(WHAT IS REQUIRED)
Scan the entries below for the word "agent" and copy every line in which it occurs.

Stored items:
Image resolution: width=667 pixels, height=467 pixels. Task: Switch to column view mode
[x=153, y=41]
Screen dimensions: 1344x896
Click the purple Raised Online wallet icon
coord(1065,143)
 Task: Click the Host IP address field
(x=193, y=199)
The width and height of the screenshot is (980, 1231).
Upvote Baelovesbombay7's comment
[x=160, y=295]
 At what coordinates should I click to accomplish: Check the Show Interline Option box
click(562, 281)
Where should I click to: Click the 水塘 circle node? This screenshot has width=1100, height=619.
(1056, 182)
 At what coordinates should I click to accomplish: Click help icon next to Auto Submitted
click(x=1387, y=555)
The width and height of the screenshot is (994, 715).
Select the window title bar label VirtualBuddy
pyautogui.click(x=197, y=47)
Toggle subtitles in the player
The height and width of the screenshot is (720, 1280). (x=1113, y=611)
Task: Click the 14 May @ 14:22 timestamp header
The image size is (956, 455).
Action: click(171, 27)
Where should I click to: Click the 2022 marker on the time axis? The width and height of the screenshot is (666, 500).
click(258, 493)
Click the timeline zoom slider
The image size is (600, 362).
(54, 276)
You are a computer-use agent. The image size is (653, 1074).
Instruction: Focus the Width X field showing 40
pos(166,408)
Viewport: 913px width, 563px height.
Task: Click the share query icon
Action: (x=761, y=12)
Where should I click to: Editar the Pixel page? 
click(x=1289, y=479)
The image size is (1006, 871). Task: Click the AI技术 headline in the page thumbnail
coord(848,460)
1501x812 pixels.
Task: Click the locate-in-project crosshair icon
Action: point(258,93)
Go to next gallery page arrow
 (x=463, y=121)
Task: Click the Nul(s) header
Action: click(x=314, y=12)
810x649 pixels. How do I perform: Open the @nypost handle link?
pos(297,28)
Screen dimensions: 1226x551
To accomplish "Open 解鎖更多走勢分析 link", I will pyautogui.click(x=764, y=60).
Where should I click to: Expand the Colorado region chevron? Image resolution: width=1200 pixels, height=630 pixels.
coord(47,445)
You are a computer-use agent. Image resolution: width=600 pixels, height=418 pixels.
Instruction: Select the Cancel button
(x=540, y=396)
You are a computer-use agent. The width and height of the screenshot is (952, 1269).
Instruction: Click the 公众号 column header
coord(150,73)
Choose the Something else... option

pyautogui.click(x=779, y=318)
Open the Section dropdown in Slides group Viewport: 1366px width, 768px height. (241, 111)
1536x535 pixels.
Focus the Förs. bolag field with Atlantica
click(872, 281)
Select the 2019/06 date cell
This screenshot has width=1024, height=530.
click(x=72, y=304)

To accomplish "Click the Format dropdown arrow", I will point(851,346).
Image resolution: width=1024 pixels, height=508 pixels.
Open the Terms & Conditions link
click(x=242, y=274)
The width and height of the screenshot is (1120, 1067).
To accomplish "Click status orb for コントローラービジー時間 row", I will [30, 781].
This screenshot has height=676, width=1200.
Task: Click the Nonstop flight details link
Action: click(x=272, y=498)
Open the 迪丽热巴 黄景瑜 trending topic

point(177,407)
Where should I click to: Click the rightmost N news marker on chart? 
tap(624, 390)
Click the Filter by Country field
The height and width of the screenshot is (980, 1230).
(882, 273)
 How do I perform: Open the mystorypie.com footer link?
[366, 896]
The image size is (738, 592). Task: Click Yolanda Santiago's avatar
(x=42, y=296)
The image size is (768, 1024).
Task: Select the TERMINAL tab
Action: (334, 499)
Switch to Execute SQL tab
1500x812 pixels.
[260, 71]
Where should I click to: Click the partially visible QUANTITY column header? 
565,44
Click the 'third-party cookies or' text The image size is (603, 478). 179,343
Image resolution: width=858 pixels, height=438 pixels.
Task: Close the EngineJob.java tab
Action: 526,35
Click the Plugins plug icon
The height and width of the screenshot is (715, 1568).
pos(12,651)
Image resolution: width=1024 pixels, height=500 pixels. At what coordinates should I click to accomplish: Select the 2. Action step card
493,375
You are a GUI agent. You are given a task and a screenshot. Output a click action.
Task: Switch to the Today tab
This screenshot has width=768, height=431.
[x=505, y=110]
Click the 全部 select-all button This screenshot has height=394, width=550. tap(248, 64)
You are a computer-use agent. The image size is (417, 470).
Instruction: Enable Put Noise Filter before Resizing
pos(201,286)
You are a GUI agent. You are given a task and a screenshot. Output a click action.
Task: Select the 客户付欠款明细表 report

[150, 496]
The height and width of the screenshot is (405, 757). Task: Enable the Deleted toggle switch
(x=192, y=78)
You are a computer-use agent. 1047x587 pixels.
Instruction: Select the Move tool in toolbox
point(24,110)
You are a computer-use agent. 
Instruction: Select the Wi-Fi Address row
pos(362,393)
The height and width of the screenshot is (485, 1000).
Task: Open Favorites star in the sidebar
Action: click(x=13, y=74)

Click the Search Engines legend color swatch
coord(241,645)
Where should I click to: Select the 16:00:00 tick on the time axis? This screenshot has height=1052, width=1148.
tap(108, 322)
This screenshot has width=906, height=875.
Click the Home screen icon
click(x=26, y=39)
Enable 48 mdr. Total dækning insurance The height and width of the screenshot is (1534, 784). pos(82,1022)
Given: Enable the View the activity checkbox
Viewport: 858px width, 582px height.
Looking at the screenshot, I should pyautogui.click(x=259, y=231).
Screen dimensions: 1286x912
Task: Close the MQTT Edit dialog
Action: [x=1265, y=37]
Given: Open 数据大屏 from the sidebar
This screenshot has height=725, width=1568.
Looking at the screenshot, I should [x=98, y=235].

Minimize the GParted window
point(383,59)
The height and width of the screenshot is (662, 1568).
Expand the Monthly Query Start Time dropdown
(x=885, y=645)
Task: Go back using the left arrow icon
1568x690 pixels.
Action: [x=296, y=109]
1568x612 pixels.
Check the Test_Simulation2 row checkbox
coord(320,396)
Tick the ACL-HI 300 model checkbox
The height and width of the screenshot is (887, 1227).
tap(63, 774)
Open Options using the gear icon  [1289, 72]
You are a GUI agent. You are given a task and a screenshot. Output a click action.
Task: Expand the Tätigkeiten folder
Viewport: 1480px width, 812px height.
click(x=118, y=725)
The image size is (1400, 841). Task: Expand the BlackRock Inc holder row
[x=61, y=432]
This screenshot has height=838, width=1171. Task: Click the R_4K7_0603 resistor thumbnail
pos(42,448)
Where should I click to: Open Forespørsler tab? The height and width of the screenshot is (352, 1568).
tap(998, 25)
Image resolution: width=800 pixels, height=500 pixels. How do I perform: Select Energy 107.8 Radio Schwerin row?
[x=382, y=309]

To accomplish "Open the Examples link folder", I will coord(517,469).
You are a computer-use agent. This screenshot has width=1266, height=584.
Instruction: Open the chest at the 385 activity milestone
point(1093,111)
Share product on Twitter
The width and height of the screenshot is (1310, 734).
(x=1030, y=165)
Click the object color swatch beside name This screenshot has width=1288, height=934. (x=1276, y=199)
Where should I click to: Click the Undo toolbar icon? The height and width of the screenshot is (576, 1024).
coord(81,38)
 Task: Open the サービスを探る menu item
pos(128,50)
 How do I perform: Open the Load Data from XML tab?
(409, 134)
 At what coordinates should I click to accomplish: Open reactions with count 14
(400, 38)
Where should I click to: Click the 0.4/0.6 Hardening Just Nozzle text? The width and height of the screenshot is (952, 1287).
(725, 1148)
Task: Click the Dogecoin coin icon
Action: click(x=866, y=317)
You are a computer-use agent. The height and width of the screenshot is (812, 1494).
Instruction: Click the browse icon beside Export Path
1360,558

(OUTPUT FOR THIS EXERCISE)
You are a computer-use agent. The image size is (653, 1074).
You are a computer-use agent. Image resolution: width=600 pixels, height=418 pixels.
You are a computer-use agent. The width and height of the screenshot is (952, 1269).
You are a GUI agent. You are given a task and a screenshot. Output a click action.
You are a computer-use agent. The image size is (417, 470).
You are a GUI agent. You are given a task and a screenshot. Output a click action.
You are a computer-use agent. 1047x587 pixels.
You are a computer-use agent. 
You are a GUI agent. You are given a task and a screenshot. Output a click action.
You are a computer-use agent. This screenshot has width=1266, height=584.
You are a computer-use agent. The height and width of the screenshot is (812, 1494).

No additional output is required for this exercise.